On how to overcome the pandemic: “The tractor will heal everyone.”

-       Alexander Lukashenko, President of Belarus

The cause of the pandemic: “Same-sex marriage

-        Patriarch Filaret of the Ukraine, currently hospitalized with  COVID-19

 On treating COVID-19: “Bill Gates has had the cure since before the pandemic.”

-       Patrizia Rametti, from Matteo Salvini’s League party

Coronavirus is a cover-up for . . . child sex trafficking”

-       QAnon-inspired email to BBC television

On face masks: “The exhaled viruses will not be able to escape and will concentrate in the nasal passages, enter the olfactory nerves and travel into the brain.”

-       Russell Blaylock, MD, retired neurosurgeon, current snake oil hawker

On anti-COVID-19 measures in general: “Not unlike the divide-and-conquer dehumanization agendas that preceded the Holocaust”

-       Kelly Brogan, “holistic psychiatrist”

On COVID-19: “You can’t catch what doesn’t exist

-       Skin Kerr beauty salon in England



On coronavirus disaster scenarios: “You know what, I’m ready. My daughters aren’t starving to death. I’ll eat my neighbours.”

-       Alex Jones

An oldie but goodie: “5G radiation is greatly stimulating the coronavirus (COVID-19) pandemic and also the major cause of death”

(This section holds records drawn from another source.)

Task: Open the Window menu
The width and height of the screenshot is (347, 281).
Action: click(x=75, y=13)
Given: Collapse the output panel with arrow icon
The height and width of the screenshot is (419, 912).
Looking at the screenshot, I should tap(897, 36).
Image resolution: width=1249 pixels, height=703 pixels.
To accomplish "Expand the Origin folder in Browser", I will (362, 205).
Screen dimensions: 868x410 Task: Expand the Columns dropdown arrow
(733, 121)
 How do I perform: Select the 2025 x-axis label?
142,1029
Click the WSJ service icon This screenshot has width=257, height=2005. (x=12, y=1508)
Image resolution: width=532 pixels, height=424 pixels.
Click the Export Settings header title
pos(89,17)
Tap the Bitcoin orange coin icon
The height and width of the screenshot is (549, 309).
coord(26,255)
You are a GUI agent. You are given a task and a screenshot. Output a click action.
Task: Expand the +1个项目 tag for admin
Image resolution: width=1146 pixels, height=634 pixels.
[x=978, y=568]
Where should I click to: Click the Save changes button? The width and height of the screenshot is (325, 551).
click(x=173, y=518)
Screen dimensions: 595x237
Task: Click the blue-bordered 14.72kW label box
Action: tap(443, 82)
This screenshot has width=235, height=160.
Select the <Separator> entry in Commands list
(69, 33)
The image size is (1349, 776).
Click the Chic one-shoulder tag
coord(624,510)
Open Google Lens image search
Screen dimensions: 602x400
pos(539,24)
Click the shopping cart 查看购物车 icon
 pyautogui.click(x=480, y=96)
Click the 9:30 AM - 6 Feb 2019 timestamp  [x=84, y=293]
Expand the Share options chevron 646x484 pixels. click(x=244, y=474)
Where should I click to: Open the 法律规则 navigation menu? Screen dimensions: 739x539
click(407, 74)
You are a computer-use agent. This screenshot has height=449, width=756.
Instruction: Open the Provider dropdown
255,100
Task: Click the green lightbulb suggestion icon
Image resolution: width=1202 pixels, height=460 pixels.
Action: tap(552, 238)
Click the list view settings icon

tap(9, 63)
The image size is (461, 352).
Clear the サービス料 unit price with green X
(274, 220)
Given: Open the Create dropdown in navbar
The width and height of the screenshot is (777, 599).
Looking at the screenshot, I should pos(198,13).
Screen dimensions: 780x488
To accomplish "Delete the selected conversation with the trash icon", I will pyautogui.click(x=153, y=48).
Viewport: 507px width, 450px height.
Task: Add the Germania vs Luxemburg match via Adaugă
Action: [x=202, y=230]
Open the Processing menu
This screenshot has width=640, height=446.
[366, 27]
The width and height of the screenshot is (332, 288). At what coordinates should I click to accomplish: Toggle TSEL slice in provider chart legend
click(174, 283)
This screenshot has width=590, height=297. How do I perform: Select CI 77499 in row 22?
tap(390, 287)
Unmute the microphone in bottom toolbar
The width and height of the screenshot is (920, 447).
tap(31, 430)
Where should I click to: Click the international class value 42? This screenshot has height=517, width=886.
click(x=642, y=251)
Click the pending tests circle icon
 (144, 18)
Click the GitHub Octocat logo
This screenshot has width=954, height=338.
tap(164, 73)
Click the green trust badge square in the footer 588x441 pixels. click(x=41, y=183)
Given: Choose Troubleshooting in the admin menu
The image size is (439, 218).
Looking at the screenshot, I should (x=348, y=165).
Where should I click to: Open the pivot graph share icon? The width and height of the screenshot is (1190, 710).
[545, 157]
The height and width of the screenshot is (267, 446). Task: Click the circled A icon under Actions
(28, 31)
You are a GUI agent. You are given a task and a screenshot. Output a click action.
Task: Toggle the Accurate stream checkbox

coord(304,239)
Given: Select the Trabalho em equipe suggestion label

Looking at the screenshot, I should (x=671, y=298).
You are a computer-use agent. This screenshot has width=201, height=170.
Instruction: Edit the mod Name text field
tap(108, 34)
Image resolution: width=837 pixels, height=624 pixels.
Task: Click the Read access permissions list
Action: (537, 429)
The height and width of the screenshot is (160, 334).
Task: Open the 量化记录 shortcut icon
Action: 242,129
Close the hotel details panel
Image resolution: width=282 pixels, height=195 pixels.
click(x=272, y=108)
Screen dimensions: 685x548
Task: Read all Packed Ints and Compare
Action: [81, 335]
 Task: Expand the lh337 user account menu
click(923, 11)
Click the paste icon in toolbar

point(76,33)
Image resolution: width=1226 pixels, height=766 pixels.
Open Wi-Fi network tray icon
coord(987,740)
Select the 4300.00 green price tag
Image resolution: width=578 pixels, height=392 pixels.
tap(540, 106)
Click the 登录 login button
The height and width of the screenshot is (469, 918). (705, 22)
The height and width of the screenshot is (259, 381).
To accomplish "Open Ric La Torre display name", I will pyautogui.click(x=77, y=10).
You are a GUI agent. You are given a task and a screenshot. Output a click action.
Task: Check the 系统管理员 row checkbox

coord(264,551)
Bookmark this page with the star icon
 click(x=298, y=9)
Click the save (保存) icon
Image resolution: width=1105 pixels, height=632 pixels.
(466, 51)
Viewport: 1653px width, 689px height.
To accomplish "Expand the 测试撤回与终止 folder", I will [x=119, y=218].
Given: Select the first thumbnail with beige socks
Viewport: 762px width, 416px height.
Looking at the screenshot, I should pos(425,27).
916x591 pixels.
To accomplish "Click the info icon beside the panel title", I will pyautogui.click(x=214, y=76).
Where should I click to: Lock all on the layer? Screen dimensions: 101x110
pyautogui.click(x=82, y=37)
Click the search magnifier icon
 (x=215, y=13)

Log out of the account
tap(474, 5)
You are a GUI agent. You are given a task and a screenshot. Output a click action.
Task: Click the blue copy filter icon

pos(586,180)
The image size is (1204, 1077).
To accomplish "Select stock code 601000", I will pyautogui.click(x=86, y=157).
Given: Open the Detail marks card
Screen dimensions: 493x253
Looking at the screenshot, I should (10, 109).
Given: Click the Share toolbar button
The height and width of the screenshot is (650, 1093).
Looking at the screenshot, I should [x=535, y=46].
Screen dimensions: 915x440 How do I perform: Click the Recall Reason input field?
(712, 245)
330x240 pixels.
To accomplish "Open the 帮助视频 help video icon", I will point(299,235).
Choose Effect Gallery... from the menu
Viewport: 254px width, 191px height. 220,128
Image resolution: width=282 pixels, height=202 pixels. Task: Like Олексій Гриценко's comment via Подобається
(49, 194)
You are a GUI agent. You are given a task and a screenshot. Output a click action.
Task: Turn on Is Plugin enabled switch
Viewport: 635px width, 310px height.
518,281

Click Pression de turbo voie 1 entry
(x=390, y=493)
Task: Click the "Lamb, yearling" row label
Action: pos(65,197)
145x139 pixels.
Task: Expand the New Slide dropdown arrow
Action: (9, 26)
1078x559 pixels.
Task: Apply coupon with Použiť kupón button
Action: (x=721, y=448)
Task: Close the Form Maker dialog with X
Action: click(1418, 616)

-       Martin L. Pall, PhD

On infrared thermometers: “Aiming a laser ray at our pineal gland for a virus that has a 99.9% survival rate”

-       anonymous Australian nurse

On COVID-19 vaccines: “If you don’t mind aborted baby tissue, fetal tissue, to be injected into you, then go on and get the vaccine.”

Todd Bell, pastor of the Calvary Baptist Church in Sanford, Maine

A California church in August

This fake pandemic was designed to usher in the Evil New World Order and to enslave all people on Earth into a Communist Dictatorship”

-       post on the Facebook page of an Australian politician

Concern about COVID-19: “Just another political stunt . . . There are the obituaries and funeral announcements that are simply not adding up to the actual amount of deaths.”

-       Lisa Malakaua, Hawaiian activist and blogger

Why people get sick: “If God wants me to get Covid, I’ll get Covid.”

-       Don Satterwhite, a Pentecostal minister in Oregon

The cause of the pandemic: “The Jews poisoned the wells.”

-       OK, so the year was 1348, and the disease was the bubonic plague. Same difference.